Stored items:
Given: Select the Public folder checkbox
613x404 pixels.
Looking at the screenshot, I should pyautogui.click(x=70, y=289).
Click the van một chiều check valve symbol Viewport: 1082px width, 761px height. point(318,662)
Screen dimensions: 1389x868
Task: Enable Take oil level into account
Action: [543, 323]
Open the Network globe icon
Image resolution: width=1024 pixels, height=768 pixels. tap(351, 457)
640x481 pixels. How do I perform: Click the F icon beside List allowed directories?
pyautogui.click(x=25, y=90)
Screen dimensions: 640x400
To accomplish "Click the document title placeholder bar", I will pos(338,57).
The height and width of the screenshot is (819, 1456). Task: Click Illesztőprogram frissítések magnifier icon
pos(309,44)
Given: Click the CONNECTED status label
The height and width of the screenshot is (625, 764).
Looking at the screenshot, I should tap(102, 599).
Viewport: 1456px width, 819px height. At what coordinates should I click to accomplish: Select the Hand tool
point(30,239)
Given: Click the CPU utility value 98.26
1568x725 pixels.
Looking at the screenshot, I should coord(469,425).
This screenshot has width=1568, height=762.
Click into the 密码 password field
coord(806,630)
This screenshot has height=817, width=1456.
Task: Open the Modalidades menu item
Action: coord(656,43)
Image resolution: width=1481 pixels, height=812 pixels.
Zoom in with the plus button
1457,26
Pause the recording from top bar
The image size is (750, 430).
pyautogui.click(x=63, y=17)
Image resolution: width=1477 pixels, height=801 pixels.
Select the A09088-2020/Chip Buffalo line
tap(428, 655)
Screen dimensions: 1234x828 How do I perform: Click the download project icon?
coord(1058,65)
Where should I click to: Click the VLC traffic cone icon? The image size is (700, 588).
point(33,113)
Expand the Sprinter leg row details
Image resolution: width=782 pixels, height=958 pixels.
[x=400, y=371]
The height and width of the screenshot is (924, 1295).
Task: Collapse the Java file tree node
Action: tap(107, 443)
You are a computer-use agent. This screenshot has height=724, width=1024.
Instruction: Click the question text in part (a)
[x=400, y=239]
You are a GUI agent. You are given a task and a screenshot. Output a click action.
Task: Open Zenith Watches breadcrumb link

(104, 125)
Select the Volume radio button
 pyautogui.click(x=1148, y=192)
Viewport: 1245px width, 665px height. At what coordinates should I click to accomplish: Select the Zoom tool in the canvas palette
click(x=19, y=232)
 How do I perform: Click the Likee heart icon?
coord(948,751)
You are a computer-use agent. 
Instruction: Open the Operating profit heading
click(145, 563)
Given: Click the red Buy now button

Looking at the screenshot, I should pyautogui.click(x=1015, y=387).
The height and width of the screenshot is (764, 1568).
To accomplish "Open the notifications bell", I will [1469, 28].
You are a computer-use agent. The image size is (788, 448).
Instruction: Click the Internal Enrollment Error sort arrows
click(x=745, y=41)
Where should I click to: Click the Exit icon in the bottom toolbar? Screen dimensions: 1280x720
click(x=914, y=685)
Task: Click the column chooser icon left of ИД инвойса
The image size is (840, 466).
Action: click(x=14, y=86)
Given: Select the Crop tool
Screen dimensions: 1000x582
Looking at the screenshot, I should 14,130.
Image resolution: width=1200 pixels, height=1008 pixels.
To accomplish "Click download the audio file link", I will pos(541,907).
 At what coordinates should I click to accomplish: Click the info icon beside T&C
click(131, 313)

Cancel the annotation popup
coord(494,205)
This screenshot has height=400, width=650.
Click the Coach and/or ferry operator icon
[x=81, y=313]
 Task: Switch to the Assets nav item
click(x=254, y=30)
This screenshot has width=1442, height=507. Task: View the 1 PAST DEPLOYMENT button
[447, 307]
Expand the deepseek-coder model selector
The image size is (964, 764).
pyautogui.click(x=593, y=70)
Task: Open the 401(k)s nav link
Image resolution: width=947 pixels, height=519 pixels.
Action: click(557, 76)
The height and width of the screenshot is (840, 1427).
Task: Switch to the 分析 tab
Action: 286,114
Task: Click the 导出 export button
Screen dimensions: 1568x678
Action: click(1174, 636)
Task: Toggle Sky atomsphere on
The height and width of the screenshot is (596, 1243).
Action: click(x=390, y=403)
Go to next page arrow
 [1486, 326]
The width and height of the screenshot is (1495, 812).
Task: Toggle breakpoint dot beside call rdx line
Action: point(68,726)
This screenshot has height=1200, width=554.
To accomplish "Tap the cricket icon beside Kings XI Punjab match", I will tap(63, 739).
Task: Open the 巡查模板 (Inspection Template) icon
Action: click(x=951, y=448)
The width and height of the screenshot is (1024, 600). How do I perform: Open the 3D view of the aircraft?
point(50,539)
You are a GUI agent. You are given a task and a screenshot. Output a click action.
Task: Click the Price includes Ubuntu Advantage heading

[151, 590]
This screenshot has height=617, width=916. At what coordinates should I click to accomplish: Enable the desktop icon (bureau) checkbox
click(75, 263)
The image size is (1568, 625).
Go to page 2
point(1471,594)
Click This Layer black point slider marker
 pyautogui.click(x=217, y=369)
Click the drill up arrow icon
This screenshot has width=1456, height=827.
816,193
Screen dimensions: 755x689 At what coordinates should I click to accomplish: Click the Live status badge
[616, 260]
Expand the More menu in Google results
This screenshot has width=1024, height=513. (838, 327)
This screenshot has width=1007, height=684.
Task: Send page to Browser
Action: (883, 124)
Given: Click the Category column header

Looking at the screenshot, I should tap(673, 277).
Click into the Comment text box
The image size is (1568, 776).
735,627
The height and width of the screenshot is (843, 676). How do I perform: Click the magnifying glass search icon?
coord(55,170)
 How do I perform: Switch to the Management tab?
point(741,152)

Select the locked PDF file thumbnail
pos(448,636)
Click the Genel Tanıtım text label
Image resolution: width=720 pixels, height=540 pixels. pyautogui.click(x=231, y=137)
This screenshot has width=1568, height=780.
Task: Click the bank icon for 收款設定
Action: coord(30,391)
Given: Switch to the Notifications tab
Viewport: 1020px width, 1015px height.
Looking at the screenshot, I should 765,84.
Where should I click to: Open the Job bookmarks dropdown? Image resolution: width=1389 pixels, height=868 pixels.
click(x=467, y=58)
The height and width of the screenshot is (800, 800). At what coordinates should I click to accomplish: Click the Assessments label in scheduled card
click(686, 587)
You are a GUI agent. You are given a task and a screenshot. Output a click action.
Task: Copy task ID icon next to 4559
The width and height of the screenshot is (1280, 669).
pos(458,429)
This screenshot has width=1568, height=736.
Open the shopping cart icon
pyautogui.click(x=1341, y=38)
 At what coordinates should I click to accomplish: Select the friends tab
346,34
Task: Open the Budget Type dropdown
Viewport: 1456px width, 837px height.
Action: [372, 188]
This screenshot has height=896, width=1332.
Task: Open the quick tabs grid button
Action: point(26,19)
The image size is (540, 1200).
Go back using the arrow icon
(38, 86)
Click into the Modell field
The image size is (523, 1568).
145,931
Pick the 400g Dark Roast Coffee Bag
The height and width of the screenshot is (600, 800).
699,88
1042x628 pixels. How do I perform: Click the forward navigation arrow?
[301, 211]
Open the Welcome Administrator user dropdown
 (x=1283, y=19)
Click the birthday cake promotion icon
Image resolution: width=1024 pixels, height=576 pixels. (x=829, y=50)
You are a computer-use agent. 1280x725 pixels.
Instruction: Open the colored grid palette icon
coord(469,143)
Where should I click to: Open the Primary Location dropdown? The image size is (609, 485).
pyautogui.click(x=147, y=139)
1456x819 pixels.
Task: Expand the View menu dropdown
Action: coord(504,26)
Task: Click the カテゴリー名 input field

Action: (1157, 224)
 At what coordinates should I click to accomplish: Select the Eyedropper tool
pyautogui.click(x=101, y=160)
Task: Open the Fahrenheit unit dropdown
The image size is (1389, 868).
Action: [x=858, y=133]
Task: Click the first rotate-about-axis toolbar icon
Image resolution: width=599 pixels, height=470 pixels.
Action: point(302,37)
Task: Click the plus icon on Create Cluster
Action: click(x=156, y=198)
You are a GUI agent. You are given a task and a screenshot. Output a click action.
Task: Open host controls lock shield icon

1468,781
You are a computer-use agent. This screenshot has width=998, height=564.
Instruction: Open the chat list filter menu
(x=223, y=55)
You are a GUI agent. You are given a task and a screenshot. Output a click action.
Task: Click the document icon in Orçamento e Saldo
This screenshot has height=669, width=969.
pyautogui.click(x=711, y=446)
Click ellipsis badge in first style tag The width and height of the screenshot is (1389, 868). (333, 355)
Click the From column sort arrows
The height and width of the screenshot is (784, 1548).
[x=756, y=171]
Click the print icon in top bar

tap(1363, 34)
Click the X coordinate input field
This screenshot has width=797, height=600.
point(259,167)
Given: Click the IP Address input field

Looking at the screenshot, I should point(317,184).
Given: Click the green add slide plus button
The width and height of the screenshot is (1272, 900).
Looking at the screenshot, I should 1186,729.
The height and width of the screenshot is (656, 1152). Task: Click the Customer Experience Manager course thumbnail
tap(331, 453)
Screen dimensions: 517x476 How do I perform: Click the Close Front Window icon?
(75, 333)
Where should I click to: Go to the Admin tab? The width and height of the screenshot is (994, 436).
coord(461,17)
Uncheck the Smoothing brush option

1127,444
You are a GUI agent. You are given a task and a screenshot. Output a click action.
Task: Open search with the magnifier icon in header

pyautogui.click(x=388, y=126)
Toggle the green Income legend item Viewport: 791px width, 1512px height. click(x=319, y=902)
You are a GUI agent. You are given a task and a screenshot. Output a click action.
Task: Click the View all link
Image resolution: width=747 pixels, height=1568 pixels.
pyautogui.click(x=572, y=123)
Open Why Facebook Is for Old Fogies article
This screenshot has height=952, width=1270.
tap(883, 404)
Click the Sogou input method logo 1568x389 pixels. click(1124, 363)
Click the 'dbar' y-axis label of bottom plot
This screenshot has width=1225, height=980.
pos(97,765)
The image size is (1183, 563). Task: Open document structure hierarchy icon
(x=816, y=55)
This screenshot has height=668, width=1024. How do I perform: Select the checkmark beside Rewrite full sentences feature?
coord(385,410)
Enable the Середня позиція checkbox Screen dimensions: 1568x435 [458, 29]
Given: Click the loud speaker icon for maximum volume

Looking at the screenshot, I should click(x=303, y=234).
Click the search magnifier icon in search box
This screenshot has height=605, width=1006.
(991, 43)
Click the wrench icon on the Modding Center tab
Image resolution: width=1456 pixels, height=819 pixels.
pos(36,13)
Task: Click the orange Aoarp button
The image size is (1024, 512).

Written exercise:
Please extract the stretch of entries from the line containing "Task: Click the orange Aoarp button" through the end of the entries, and repeat those lines exactly.

Exercise result:
Task: Click the orange Aoarp button
The image size is (1024, 512).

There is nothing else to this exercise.